* **DIRECTIONS FOR THIS TASK**
Give back every record below, character for character.

* **DATA EXCERPTS**
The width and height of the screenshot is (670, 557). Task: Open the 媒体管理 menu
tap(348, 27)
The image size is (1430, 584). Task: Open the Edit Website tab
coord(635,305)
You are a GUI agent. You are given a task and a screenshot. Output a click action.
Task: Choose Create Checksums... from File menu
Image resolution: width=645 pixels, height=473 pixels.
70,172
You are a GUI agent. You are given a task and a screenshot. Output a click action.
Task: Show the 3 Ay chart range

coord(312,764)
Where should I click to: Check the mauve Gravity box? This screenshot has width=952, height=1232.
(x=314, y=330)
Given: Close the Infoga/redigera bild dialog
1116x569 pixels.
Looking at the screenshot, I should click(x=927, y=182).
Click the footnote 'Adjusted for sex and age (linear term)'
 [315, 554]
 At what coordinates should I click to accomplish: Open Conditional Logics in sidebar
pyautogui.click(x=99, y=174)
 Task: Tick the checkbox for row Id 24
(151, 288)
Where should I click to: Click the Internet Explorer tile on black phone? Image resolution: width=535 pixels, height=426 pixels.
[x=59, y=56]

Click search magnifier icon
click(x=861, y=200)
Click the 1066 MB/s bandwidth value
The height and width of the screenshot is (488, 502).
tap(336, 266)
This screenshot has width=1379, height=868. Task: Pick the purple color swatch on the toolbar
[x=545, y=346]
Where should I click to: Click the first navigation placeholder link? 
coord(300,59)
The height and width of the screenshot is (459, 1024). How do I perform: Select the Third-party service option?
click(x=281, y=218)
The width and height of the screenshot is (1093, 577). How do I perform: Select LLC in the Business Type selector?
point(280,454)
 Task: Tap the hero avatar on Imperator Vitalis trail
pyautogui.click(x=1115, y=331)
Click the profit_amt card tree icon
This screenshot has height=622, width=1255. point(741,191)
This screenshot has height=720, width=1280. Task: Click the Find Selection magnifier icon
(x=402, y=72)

* **RESPONSE TO THIS EXERCISE**
The width and height of the screenshot is (670, 557). Task: Open the 媒体管理 menu
tap(348, 27)
The image size is (1430, 584). Task: Open the Edit Website tab
coord(635,305)
You are a GUI agent. You are given a task and a screenshot. Output a click action.
Task: Choose Create Checksums... from File menu
Image resolution: width=645 pixels, height=473 pixels.
70,172
You are a GUI agent. You are given a task and a screenshot. Output a click action.
Task: Show the 3 Ay chart range

coord(312,764)
Where should I click to: Check the mauve Gravity box? This screenshot has width=952, height=1232.
(x=314, y=330)
Given: Close the Infoga/redigera bild dialog
1116x569 pixels.
Looking at the screenshot, I should click(x=927, y=182).
Click the footnote 'Adjusted for sex and age (linear term)'
 [315, 554]
 At what coordinates should I click to accomplish: Open Conditional Logics in sidebar
pyautogui.click(x=99, y=174)
 Task: Tick the checkbox for row Id 24
(151, 288)
Where should I click to: Click the Internet Explorer tile on black phone? Image resolution: width=535 pixels, height=426 pixels.
[x=59, y=56]

Click search magnifier icon
click(x=861, y=200)
Click the 1066 MB/s bandwidth value
The height and width of the screenshot is (488, 502).
tap(336, 266)
This screenshot has width=1379, height=868. Task: Pick the purple color swatch on the toolbar
[x=545, y=346]
Where should I click to: Click the first navigation placeholder link? 
coord(300,59)
The height and width of the screenshot is (459, 1024). How do I perform: Select the Third-party service option?
click(x=281, y=218)
The width and height of the screenshot is (1093, 577). How do I perform: Select LLC in the Business Type selector?
point(280,454)
 Task: Tap the hero avatar on Imperator Vitalis trail
pyautogui.click(x=1115, y=331)
Click the profit_amt card tree icon
This screenshot has height=622, width=1255. point(741,191)
This screenshot has height=720, width=1280. Task: Click the Find Selection magnifier icon
(x=402, y=72)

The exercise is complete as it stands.